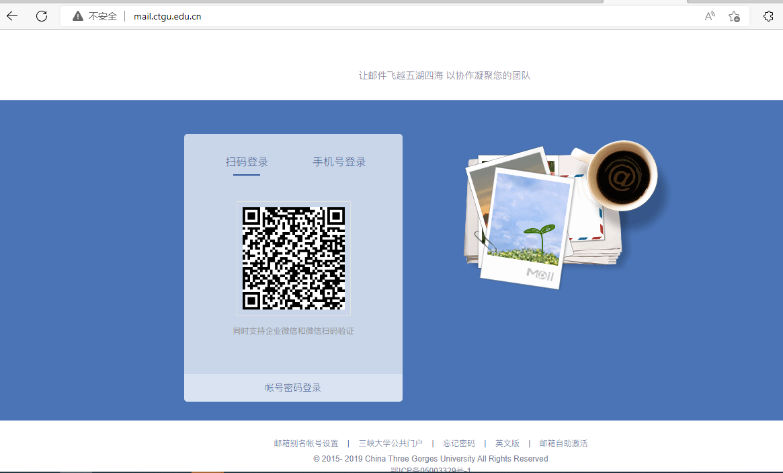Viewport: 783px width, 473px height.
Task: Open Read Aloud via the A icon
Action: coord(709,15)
* * *
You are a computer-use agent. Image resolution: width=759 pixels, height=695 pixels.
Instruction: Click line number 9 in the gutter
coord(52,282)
* * *
● **Request**
Please reproduce the entries above word for word, from the line containing "Viewport: 783px width, 473px height." down to the line containing "Action: coord(709,15)", with both of those lines included. Leave the pictures out.

● **Output**
Viewport: 783px width, 473px height.
Task: Open Read Aloud via the A icon
Action: coord(709,15)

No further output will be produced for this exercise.